3 Leading Causes of Physician Burnout — and What You Can Do
Approximately 87% of physicians have reported experiencing moderate to severe stress, and about half have experienced signs of burnout. Maximizing returns on value-based care reimbursement models is partly reliant on positive patient experiences. However, if the goal is to provide high-quality patient care, then shouldn’t we focus on what healthcare providers need to achieve this?
Time and again, electronic health records (EHRs) come up as a reason physicians are facing burnout and feeling they don’t adequately engage with and support patients. Frustrations with using EHRs, leading to mountains of administrative work that seem counterproductive to the pressure to see as many patients as possible, need to be addressed.
The American Medical Association (AMA) has determined eight “usability priorities” that would help fix the issues associated with EHR use:
- Enhance physicians’ ability to provide high-quality patient care
- Support team-based care
- Promote care coordination
- Offer product modularity and configurability
- Reduce cognitive workload
- Promote data liquidity
- Facilitate digital and mobile patient engagement
- Expedite user input into product design and post-implementation feedback.
Here’s a look at three solutions that don’t involve changing out your EHR system.
Patient/physician interaction and communication
Plain and simple: EHRs are not user-intuitive enough to allow for quality patient engagement.
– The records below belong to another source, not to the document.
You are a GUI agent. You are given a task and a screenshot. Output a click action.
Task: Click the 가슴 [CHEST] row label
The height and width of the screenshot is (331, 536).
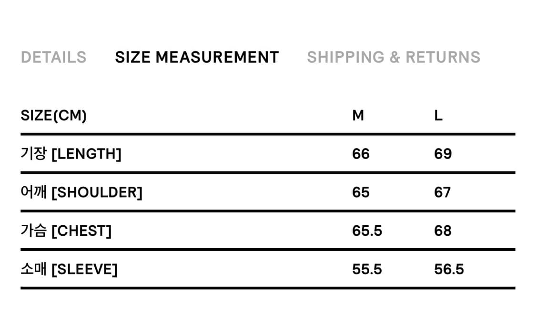(x=66, y=231)
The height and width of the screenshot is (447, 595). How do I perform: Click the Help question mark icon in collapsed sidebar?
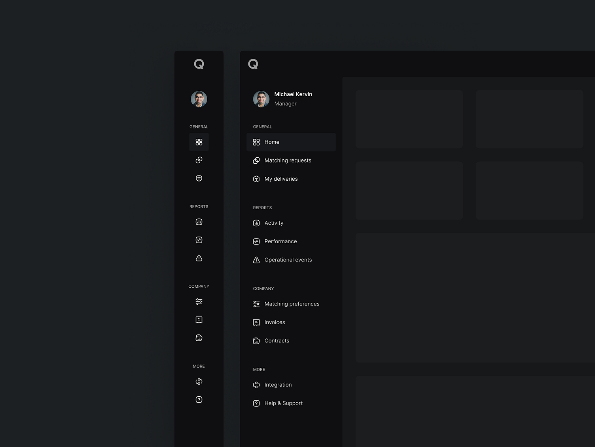[199, 399]
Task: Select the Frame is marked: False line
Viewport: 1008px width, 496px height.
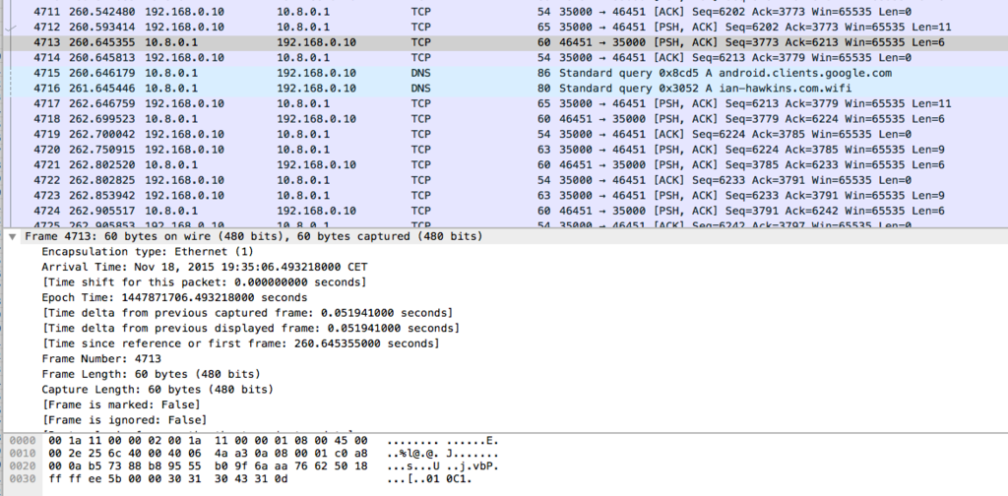Action: tap(118, 404)
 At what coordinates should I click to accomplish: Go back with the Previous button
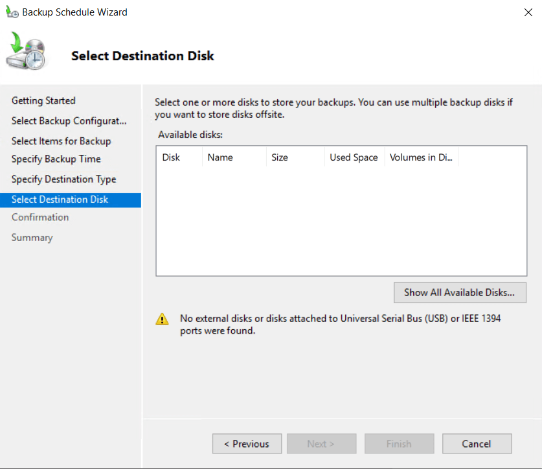pyautogui.click(x=247, y=444)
A recent study published in the Mayo Clinic Proceedings has reaffirmed a link between the use of EHRs and physician burnout, spurring organizations such as the Mayo Clinic to investigate the use of medical scribes to unburden physicians with regard to data entry at the point of care.
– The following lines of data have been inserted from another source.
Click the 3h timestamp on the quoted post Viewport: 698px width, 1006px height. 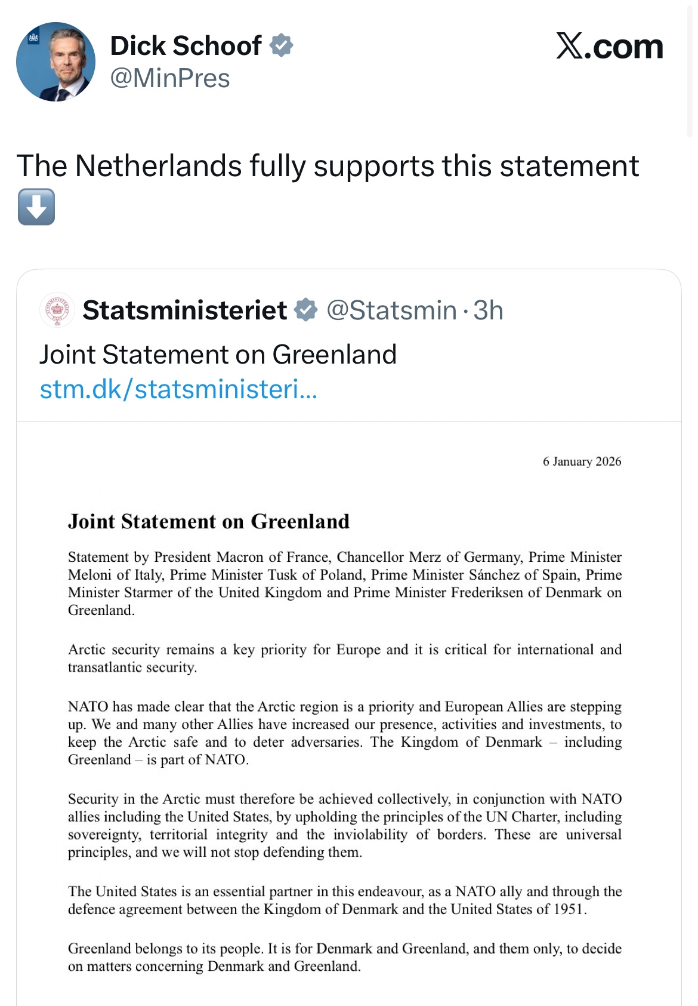488,310
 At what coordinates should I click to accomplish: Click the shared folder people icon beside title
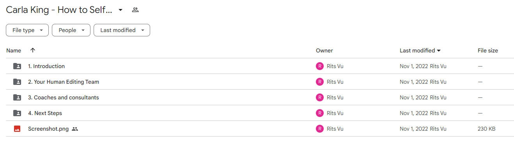[x=135, y=10]
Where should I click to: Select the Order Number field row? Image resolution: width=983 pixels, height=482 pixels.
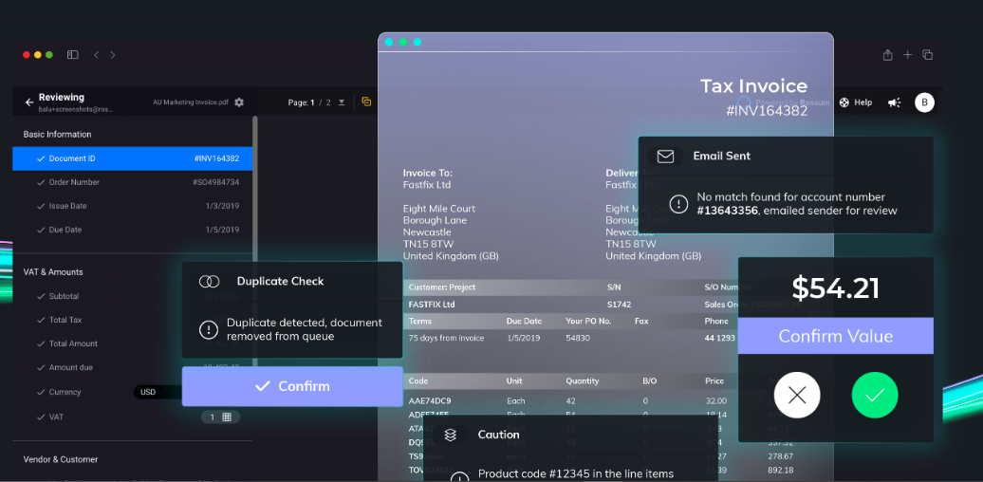click(132, 182)
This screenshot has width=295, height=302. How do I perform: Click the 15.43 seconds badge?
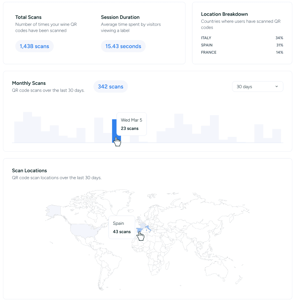point(123,46)
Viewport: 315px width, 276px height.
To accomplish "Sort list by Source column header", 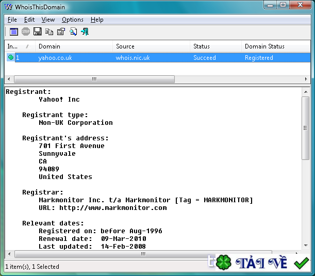I will [x=151, y=46].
Physicians trained long and hard to become good doctors who provide excellent patient care, not good clerical workers. Clerical work is critical to the functioning of any practice or hospital — but doing both at the same time detracts from interaction with the patient, in-depth information gathering and discussion, and patient education. When scribes take on real-time data entry, physicians are free to focus solely on the patient. Instead of fiddling with a computer system, the physician is making a diagnosis, ordering tests and medications, and giving the patient information about their condition. That’s the kind of scenario that provides a physician with job satisfaction at the end of the day.
Use a team to support patient care
Patient care is not a one-person game. It never really was, but with the Centers for Medicare and Medicaid Services (CMS) calling for more and better care coordination, the teamwork aspect of medicine has become codified. Especially for patients with multiple comorbidities or complex conditions, or those whose conditions require inpatient admission, myriad processes need to happen in a short amount of time, without compromising quality of care. For example, in busy inpatient departments, there are a lot of moving parts to manage: physicians overseeing care, nurses monitoring patients, pharmacies dispensing drugs, diagnostics carrying out tests, allied health professionals supporting care, and more.
In addition to documentation, scribes can be tasked with delivering messages, providing reminders to physicians, collecting reports from diagnostics and tracking time spent on tasks. Physician assistants or advanced practice nurses can aid in patient supervision and care during admission, involving a physician only as necessary. Nurse educators can go into detail on information provided from physician to patient, alleviating a further burden on time when more patients are waiting to be seen. These support efforts, combined with removing data entry from physicians’ shoulders, add up. The team-based approach makes the most of the strengths and skills of every member, relieves inappropriate workload burdens through task delegation, and provides a support system that lets each member optimally contribute to high-quality care.
Physician engagement and empowerment
Just as patients need to be engaged as part of their care, doctors, too, should be empowered to prevent their own burnout. Only 20% of physicians are fully engaged with the healthcare institutions that hire them — a harbinger of physician burnout. Physician burnout can be expedited when doctors lose the incentive to practice — or, more often, lose the desire to engage with a healthcare system that doesn’t provide them with the means to practice. The drive to lower costs and increase efficiency can sometimes make it seem that medicine is losing sight of patient care.
Instead of simply dictating the parameters, healthcare organizations should create physician-led committees to help find practical, low-cost solutions and lead the drive for change without compromising patient care. Engaging physicians in these activities, so they can directly influence care and outcomes, leads to better physician buy-in and higher physician satisfaction with their work.
In addition, healthcare organizations should strive to create an atmosphere of support that is non-punitive when physicians speak up about needing help. The first step to fixing the problem of physician burnout, then, is admitting that physicians are human beings who are susceptible to burnout.
“The healers can’t heal without caring for ourselves,” said Jamin Brahmbhatt, MD, in a recent Medscape roundtable. “We need to sleep, we need to exercise.”
Working within an organization that values all aspects of physician well-being goes a long way toward reducing burnout — and helping evolve the business of healthcare for the better.